* [Exercise objective]:
Can you return the records below exactly as they stand, but only from the first line through the one with "Given: Expand +26 more booking options"?

Saved data entries:
--
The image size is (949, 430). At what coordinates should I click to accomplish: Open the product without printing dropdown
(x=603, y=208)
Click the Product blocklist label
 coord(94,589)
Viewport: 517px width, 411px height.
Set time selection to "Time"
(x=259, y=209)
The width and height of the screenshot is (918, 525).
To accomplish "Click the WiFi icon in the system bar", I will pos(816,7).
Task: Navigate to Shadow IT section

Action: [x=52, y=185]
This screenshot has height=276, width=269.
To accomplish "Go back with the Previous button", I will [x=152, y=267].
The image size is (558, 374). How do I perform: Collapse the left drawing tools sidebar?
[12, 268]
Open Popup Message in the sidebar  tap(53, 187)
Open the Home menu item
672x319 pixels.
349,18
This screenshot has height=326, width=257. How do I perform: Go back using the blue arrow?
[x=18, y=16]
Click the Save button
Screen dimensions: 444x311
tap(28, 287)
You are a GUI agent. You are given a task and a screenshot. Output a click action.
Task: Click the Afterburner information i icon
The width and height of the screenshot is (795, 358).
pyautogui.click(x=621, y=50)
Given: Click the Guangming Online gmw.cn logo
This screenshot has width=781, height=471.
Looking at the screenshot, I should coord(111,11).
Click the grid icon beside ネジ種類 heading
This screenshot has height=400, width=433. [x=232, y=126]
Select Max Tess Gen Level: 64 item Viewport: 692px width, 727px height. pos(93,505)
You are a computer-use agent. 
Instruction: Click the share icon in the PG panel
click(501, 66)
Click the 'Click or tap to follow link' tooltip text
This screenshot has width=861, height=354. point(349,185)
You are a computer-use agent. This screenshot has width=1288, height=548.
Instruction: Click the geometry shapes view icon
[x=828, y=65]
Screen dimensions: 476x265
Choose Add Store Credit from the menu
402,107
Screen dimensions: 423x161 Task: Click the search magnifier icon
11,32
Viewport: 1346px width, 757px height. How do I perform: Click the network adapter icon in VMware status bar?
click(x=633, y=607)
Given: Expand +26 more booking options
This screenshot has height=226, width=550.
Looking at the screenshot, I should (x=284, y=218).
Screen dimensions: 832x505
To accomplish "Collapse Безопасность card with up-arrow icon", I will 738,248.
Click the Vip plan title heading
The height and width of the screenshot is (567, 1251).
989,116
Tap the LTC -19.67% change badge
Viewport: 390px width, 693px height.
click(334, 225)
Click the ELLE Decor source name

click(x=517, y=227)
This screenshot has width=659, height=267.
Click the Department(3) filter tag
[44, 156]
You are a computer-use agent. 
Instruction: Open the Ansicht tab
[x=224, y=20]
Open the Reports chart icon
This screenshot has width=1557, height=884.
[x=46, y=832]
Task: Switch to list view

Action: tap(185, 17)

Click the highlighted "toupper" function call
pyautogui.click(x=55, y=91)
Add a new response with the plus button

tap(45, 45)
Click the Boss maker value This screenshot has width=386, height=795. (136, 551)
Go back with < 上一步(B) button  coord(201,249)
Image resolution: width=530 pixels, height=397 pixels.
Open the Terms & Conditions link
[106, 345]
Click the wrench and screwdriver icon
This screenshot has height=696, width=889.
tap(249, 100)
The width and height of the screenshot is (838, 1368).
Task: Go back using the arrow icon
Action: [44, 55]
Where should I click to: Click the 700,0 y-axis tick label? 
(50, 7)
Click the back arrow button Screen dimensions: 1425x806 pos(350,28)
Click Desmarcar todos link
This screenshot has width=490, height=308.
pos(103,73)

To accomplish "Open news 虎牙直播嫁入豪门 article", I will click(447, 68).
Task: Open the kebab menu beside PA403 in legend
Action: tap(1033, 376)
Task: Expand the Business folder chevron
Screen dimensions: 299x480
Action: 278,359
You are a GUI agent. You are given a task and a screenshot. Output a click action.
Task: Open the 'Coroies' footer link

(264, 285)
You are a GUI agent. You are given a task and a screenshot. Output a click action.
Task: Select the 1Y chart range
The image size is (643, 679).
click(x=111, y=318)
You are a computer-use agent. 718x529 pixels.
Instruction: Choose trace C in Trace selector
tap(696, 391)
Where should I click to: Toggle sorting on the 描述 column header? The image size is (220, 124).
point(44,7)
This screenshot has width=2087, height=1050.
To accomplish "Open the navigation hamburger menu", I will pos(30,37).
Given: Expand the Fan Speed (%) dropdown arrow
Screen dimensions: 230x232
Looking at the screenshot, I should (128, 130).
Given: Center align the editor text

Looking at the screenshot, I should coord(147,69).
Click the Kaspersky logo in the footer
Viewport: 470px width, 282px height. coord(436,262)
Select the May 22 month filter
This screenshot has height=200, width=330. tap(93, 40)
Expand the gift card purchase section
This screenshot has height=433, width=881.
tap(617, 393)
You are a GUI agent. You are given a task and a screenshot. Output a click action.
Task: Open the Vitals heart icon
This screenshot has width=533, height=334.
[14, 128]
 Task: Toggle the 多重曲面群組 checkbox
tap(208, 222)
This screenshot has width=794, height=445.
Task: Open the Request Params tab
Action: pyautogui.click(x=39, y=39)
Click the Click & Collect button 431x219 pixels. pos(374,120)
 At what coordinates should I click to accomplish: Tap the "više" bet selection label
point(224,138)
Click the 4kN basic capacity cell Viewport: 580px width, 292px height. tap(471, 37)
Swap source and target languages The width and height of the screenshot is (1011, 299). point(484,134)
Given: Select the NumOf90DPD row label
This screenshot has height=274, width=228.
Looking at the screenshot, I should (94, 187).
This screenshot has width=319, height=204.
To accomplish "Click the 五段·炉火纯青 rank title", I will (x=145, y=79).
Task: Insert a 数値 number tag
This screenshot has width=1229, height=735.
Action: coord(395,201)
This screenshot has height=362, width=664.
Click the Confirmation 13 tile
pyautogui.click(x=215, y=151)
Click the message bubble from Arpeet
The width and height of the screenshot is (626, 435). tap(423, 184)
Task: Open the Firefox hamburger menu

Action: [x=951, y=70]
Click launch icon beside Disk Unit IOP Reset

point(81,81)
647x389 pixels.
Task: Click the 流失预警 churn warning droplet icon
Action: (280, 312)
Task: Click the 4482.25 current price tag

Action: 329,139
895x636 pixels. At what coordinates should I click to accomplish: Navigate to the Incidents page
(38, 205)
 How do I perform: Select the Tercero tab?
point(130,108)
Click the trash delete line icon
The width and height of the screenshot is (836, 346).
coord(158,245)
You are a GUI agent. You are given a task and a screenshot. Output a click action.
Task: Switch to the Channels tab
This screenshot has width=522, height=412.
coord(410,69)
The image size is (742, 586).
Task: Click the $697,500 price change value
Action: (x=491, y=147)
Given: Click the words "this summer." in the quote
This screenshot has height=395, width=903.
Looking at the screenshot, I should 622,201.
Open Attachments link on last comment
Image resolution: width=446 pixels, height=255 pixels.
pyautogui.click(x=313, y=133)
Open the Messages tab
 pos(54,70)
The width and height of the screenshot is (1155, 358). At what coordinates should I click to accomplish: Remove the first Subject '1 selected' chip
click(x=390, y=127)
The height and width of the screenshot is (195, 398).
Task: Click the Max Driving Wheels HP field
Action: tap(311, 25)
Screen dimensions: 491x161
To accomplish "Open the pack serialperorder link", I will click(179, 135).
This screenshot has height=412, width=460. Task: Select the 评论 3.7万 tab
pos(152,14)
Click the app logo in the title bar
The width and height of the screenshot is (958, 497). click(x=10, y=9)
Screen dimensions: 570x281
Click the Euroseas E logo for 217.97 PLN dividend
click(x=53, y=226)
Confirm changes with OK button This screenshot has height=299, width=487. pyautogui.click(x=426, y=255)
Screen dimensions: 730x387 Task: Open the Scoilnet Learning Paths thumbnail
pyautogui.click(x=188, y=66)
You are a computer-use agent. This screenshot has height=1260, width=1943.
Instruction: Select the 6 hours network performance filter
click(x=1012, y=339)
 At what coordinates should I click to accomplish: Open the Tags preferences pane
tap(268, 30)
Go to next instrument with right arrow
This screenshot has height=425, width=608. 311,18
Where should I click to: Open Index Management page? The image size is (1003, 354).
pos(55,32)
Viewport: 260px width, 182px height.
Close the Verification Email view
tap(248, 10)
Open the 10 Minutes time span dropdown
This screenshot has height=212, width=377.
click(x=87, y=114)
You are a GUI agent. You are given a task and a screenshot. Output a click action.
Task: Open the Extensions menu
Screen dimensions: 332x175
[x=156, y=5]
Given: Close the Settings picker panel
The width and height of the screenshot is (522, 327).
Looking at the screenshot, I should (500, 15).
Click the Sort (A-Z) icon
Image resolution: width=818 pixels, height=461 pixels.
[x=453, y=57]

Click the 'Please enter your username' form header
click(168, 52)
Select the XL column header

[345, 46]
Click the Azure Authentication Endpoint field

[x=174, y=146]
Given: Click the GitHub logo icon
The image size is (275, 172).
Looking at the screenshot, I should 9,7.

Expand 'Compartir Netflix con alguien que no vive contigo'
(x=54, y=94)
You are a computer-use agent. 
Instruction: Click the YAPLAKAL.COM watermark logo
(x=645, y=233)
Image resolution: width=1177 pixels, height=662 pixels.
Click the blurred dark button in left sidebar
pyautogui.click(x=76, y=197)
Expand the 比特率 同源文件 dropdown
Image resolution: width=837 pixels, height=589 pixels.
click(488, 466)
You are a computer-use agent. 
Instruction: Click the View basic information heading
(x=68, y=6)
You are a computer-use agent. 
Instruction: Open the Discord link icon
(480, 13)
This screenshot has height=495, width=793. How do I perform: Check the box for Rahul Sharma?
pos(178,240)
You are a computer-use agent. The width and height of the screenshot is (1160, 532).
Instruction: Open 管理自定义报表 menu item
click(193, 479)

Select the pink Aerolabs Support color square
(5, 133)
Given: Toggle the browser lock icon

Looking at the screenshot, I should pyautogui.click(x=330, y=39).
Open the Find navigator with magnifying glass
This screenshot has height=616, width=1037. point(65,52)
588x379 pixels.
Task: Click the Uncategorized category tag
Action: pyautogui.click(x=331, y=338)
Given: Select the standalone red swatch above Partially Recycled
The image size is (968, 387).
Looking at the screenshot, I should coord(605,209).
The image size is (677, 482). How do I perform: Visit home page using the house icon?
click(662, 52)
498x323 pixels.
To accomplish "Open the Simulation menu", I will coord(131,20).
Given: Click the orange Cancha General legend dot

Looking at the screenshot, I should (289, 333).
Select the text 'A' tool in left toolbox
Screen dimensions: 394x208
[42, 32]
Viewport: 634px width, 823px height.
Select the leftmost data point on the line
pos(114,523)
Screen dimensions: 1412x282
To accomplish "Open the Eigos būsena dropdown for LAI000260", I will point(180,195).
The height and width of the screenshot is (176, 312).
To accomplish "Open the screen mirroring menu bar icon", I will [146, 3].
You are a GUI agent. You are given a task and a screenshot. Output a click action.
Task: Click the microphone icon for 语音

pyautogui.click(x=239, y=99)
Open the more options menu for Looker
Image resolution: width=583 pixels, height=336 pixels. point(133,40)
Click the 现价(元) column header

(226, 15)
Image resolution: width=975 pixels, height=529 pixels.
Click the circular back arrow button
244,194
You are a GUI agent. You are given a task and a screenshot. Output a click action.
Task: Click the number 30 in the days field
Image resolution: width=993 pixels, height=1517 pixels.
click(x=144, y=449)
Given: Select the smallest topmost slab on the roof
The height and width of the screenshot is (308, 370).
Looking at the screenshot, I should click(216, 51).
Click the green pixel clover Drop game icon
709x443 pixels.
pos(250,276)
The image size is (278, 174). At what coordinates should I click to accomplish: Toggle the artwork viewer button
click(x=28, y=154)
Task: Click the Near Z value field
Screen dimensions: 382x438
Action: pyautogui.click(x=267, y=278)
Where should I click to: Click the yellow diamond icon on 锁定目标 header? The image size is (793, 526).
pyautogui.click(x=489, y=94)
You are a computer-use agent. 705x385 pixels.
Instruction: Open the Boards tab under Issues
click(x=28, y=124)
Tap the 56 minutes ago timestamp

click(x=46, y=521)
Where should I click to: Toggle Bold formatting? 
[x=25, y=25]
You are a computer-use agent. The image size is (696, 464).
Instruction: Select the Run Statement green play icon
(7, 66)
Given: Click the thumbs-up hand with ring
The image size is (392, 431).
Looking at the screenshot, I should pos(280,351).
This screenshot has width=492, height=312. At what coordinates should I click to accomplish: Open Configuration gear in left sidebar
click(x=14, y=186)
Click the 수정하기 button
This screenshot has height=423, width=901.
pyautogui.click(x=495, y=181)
--
* [Solution to the problem]:
The image size is (949, 430). At what coordinates should I click to accomplish: Open the product without printing dropdown
(x=603, y=208)
Click the Product blocklist label
 coord(94,589)
Viewport: 517px width, 411px height.
Set time selection to "Time"
(x=259, y=209)
The width and height of the screenshot is (918, 525).
To accomplish "Click the WiFi icon in the system bar", I will pos(816,7).
Task: Navigate to Shadow IT section

Action: [x=52, y=185]
This screenshot has height=276, width=269.
To accomplish "Go back with the Previous button", I will [x=152, y=267].
The image size is (558, 374). How do I perform: Collapse the left drawing tools sidebar?
[12, 268]
Open Popup Message in the sidebar  tap(53, 187)
Open the Home menu item
672x319 pixels.
349,18
This screenshot has height=326, width=257. How do I perform: Go back using the blue arrow?
[x=18, y=16]
Click the Save button
Screen dimensions: 444x311
tap(28, 287)
You are a GUI agent. You are given a task and a screenshot. Output a click action.
Task: Click the Afterburner information i icon
The width and height of the screenshot is (795, 358).
pyautogui.click(x=621, y=50)
Given: Click the Guangming Online gmw.cn logo
This screenshot has width=781, height=471.
Looking at the screenshot, I should coord(111,11).
Click the grid icon beside ネジ種類 heading
This screenshot has height=400, width=433. [x=232, y=126]
Select Max Tess Gen Level: 64 item Viewport: 692px width, 727px height. pos(93,505)
You are a computer-use agent. 
Instruction: Click the share icon in the PG panel
click(501, 66)
Click the 'Click or tap to follow link' tooltip text
This screenshot has width=861, height=354. point(349,185)
You are a computer-use agent. This screenshot has width=1288, height=548.
Instruction: Click the geometry shapes view icon
[x=828, y=65]
Screen dimensions: 476x265
Choose Add Store Credit from the menu
402,107
Screen dimensions: 423x161 Task: Click the search magnifier icon
11,32
Viewport: 1346px width, 757px height. How do I perform: Click the network adapter icon in VMware status bar?
click(x=633, y=607)
Given: Expand +26 more booking options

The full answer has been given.